- INSTRUCTIONS TO FOLLOW
Could you copy each line of the listing below that has the word "chip"?

[SOURCE DATA Boundary: Start]

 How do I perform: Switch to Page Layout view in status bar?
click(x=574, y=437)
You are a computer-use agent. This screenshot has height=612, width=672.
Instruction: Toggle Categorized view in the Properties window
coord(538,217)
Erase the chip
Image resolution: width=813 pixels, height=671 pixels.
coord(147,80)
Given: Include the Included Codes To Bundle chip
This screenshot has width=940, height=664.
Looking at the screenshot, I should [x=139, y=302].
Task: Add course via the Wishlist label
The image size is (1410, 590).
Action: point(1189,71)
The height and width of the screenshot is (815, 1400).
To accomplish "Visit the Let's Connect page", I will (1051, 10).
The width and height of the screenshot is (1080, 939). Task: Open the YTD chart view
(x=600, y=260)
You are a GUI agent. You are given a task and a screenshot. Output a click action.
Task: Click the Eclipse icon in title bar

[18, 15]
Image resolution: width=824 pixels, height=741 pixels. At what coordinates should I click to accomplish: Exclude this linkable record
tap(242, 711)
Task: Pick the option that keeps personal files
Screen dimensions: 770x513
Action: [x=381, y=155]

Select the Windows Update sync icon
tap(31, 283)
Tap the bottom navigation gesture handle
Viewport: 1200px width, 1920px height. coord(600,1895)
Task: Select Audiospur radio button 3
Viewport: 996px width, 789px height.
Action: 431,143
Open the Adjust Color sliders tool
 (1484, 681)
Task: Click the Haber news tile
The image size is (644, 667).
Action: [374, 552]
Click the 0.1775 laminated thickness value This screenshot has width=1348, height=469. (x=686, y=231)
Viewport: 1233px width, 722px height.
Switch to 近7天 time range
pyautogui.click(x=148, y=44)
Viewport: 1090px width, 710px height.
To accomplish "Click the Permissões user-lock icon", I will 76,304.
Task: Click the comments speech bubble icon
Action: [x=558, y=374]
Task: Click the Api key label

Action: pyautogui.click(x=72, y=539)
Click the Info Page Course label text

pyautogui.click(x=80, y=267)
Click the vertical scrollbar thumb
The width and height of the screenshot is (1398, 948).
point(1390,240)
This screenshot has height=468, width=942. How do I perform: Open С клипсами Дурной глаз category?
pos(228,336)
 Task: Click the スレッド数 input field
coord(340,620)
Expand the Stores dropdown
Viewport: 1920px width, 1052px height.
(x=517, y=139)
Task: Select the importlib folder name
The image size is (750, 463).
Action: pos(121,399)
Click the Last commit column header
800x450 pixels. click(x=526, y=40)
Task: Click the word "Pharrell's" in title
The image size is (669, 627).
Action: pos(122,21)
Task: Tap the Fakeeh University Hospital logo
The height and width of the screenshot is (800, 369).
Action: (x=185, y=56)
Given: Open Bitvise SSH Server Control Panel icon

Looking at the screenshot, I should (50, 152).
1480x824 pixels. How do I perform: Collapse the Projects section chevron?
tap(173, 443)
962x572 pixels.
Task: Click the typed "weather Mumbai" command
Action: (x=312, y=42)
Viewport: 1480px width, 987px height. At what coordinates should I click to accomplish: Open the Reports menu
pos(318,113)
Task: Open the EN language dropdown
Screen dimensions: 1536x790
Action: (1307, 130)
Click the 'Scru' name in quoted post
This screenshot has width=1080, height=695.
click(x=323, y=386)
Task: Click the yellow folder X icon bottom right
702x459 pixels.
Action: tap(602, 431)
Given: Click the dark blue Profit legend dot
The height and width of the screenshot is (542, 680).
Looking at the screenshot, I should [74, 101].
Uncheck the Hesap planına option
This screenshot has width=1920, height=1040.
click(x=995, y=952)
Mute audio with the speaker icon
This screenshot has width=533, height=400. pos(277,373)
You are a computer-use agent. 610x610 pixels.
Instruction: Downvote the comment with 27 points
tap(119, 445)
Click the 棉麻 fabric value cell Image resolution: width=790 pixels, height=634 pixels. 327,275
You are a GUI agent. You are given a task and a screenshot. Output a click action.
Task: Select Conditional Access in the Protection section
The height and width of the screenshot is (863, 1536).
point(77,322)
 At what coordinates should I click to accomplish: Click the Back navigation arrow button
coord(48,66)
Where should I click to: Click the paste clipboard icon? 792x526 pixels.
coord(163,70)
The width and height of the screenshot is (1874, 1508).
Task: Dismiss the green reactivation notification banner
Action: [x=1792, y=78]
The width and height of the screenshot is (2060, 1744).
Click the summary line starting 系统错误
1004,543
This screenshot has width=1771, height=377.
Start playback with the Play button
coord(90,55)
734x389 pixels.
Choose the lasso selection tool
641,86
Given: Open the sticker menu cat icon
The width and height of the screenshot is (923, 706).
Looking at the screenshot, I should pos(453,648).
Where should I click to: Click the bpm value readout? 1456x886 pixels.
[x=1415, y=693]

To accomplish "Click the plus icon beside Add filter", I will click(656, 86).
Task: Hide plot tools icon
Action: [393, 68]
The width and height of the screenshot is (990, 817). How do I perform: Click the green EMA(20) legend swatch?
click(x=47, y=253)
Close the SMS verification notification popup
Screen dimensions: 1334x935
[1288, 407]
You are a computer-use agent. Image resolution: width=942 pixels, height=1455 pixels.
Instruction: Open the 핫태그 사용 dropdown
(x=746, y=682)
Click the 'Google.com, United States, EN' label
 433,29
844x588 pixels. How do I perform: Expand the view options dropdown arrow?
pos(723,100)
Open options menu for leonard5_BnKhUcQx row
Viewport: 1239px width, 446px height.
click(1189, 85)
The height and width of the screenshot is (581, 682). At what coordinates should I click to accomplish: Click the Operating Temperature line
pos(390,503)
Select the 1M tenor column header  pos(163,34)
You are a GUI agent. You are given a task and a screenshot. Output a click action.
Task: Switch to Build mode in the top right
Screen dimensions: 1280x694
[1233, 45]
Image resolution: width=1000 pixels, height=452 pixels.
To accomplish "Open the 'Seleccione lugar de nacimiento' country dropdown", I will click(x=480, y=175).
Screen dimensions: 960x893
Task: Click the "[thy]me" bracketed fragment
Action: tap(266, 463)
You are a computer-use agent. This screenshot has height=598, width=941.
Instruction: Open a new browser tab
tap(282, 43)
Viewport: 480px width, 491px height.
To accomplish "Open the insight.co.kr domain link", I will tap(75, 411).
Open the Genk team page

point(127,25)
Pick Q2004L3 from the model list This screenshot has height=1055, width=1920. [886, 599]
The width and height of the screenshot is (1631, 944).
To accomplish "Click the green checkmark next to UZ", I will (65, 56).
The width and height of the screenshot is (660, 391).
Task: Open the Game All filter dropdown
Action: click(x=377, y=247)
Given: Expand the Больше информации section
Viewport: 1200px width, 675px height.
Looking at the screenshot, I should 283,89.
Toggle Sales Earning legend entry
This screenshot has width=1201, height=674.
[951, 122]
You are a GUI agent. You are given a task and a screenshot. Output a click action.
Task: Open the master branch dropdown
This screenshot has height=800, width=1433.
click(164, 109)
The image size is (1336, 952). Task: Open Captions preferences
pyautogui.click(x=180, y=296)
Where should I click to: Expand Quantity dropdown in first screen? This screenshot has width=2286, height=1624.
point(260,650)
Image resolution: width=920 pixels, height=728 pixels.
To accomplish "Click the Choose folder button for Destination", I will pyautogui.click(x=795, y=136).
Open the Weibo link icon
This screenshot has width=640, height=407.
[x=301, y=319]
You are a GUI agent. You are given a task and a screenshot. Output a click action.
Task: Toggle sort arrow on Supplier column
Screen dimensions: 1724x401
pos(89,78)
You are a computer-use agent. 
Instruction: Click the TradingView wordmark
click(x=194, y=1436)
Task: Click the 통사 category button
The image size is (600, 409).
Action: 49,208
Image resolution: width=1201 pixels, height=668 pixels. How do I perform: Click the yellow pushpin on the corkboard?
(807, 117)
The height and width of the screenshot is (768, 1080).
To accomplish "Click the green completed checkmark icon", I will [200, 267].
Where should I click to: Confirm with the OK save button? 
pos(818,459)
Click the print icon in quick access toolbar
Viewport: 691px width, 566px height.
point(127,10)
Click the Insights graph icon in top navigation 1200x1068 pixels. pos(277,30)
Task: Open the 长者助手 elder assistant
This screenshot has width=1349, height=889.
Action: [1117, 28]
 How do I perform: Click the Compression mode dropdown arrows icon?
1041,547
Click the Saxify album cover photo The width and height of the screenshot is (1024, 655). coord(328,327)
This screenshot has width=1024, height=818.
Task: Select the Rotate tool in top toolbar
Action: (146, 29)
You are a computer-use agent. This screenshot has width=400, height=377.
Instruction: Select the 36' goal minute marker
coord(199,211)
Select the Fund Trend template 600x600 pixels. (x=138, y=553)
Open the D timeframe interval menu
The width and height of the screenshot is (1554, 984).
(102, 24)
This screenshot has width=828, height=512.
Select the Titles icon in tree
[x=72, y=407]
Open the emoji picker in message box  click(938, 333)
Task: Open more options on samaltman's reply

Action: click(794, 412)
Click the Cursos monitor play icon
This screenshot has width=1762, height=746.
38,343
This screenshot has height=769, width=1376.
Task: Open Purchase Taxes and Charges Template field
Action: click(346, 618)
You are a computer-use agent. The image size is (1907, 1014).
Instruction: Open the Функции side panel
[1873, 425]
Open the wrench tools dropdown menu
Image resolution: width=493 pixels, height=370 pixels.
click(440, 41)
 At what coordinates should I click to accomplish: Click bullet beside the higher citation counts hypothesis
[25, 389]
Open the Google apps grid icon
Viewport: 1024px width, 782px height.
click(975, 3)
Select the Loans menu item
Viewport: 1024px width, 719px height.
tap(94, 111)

[SOURCE DATA Boundary: End]

- EXERCISE OUTPUT
Erase the chip
Given: Include the Included Codes To Bundle chip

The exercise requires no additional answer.